Big enough LLM models can have are emerging characteristics like long term planning or agentic behavior, while gpt4 don't have this behaviors right now, it is expected that bigger models will begin to show intent, self-preservation, and purpose.
The gpt4 paper have this paragraph "... Agentic in this context
does not intend to humanize language models or refer to sentience but rather refers to systems characterized by ability to, e.g., accomplish goals which may not have been concretely specified and which have not appeared in training; focus on achieving specific, quantifiable objectives; and do long-term planning. "
GPT-4 has 32k tokens of context. I'm sure someone out there is implementing the pipework for it to use some as a scratchpad under its own control, in addition to its input.
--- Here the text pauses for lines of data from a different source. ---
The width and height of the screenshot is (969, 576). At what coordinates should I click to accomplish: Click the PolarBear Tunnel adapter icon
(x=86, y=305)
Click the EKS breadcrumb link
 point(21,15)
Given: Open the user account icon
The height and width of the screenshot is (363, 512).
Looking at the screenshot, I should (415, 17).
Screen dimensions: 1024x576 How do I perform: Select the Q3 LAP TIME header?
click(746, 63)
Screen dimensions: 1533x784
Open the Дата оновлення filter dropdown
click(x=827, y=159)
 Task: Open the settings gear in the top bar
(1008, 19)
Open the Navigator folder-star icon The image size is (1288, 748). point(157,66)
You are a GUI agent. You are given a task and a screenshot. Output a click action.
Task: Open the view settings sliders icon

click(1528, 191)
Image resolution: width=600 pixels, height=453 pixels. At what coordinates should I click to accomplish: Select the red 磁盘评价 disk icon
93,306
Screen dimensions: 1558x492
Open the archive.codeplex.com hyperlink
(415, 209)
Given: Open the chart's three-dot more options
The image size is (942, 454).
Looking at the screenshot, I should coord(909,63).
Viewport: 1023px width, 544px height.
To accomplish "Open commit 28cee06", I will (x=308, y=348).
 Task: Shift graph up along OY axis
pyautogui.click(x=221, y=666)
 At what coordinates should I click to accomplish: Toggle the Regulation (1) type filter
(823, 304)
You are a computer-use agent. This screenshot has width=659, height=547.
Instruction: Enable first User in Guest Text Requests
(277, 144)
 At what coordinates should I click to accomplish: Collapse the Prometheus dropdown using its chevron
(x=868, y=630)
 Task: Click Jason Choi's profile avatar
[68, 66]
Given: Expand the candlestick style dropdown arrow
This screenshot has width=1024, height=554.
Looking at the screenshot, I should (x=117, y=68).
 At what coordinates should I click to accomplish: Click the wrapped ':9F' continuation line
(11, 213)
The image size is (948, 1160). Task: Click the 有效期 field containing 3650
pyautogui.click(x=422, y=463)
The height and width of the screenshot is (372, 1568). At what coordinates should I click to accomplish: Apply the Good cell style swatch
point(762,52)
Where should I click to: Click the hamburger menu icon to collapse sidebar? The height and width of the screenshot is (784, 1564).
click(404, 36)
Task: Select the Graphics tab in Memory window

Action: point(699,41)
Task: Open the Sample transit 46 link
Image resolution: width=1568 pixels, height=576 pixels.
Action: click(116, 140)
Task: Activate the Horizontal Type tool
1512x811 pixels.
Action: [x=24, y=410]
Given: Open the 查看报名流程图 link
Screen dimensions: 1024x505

In the biological metaphor, that would be individual memory, in addition to the species level evolution through fine-tuning
Yeah, I’m doing that to get GPT-3.5 to remember historical events from other conversations. It never occurred to me to let it write it’s own memory, but that’s a pretty interesting idea.
Chat gpt changes when we train or fine-tune it. It also has access to local context within a conversation, and those conversations can be fed back as more training data. This is similar to a hard divide between short term and long term learning.
And I don’t understand how one assumes that can be known.
I see this argument all the time: it’s just a stochastic parrot, etc.
How can you be sure we’re not as well and that there isn’t at least some level of agency in these models?
I think we need some epistemic humility. We don’t know how our brain's work and we made something that mimics parts of its behavior remarkably well.
Let’s take the time and effort to analyze it deeply, that’s what paradigmatic shifts require.